Mesures de relance monétaires et fiscales
Malgré la réponse rapide du gouvernement avec des mesures strictes sur les déplacements et les rassemblements pour freiner la diffusion du virus[4], les principales inquiétudes restent le système de santé fragile et les pertes d’emplois. La Banque mondiale donnerait USD 60 millions au secteur sanitaire pour faire face à la pandémie. Le pays cherche aussi une aide d’urgence du FMI jusqu’à USD 350 millions. Entre temps, des mesures monétaires et fiscales ont été prises par les autorités locales.

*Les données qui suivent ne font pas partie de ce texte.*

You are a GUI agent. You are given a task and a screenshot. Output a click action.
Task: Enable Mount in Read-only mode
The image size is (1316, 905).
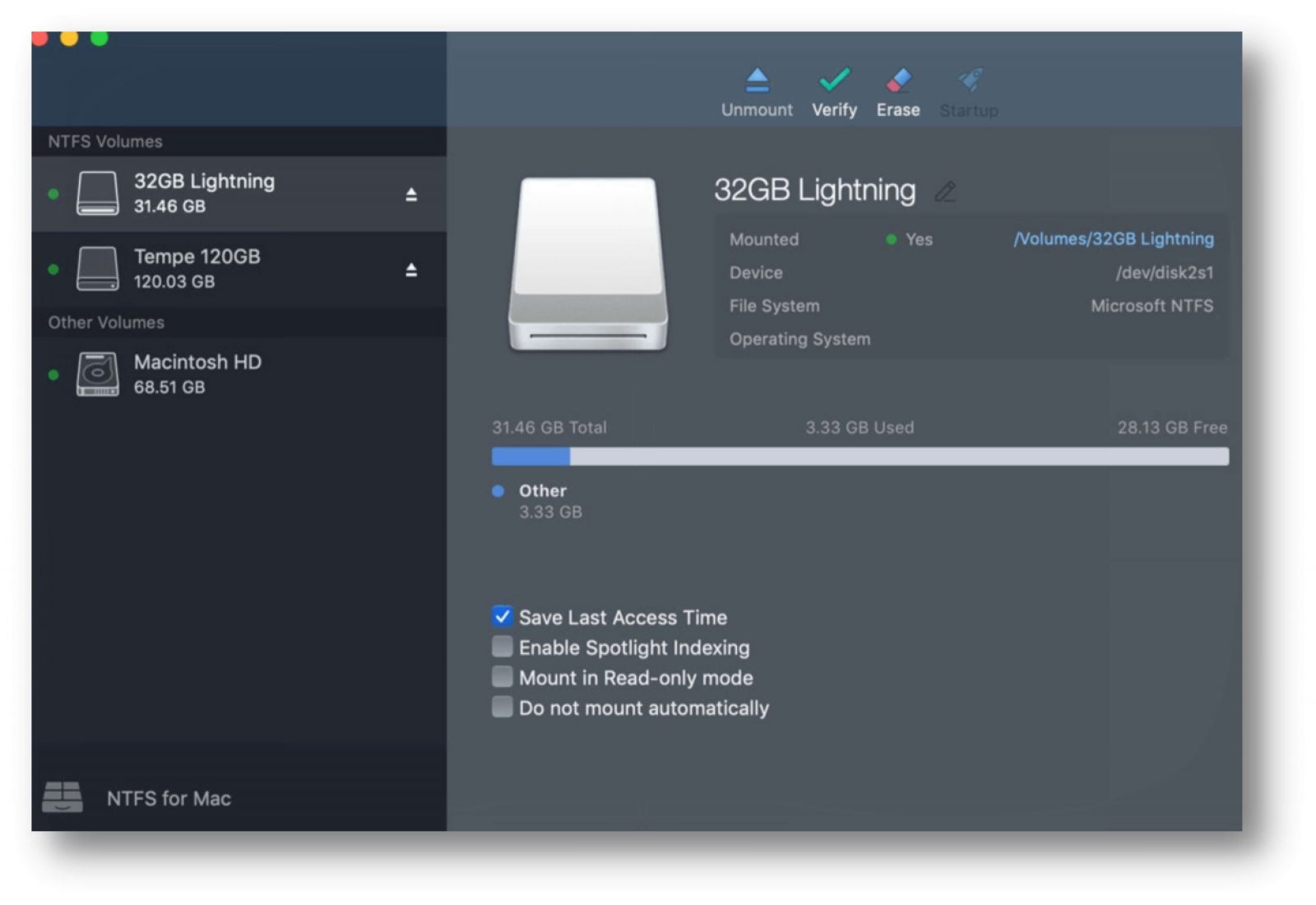(x=502, y=676)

Faisant écho aux décisions d’assouplissement d’autres banques centrales africaines, le dernier Comité de Politique Monétaire du 23 mars a abaissé le taux directeur de 100 points de base pour la troisième fois consécutive, malgré les pressions inflationnistes. Il a réduit le coefficient de réserves obligatoires pour les banques commerciales (de 5,25% à 4,25%), libérant KSH 32.2 mds pour permettre aux banques d’accorder des prêts aux particuliers ou aux petites entreprises qui rencontrent des problèmes de trésorerie.
En outre, le 18 mars, la banque centrale a publié une série de mesures d'urgence applicables au système bancaire. Il s'agit d’allonger les durées de remboursement des prêts personnels jusqu'à 12 mois ainsi que de restructurer les prêts aux entreprises ; de supprimer les frais sur les transactions via téléphone mobile jusqu'à fin juin ; et de tripler la durée des transactions repo avec les banques (de 28 à 90 jours) pour assurer une liquidité suffisante dans le système bancaire.
Le gouvernement a annoncé des mesures fiscales effectives au 1er avril, comportant des allégements fiscaux pour les faibles revenus, des réductions d’impôts pour les personnes et les entreprises[5] et un abaissement du taux de la TVA. Il a aussi été prévu de libérer KSH 49 mds (USD 460 millions) pour couvrir les factures non payées aux fournisseurs ainsi que KSH 10 mds pour des remboursements de TVA aux entreprises. Une dotation d’environ KSH 10 mds est prévue, sous forme d’allocations mensuelles, pour les personnes les plus vulnérables.
Finances publiques sous pression et reprise du système bancaire retardée
Les finances publiques vont se dégrader en raison du ralentissement économique et des mesures de soutien qui viennent d’être introduites par le gouvernement. Elles restent également menacées par plusieurs autres éléments. D’abord, les rivalités persistent au sein du parti au pouvoir ; elles entravent la bonne conduite de la politique budgétaire, et le rythme de la consolidation budgétaire a ralenti depuis la nomination d'Ukur Kanacho au poste de ministre des Finances, en remplacement d'Henry Rotich[6].
De plus, de nombreux projets d'infrastructure sont au point mort ou génèrent des rendements insuffisants pour rembourser la dette empruntée. Le service de la dette pèse de plus en plus lourd : le ratio des intérêts sur les recettes a doublé sur les trois dernières années (31% en 2019 contre 16% en 2016).
Par rapport aux effets du Covid-19, le gouvernement s’attend, d’ici la fin de l’année budgétaire, à une chute additionnelle des recettes fiscales de KSH 70 millions. Le déficit budgétaire devrait atteindre 7,6% du PIB en 2020. Le gouvernement est contraint d'avoir recours aux marchés internationaux[7] et d’obtenir une facilité de crédit de USD 1,5 md sur trois ans du FMI. La première grosse échéance (USD 2 mds) n’est qu’en 2024.
Les mesures d’urgence introduites par la banque centrale pourraient aussi dégrader les perspectives du secteur bancaire, qui s’étaient améliorées après l’abrogation de la loi controversée Banking Amendment[8] en novembre 2019.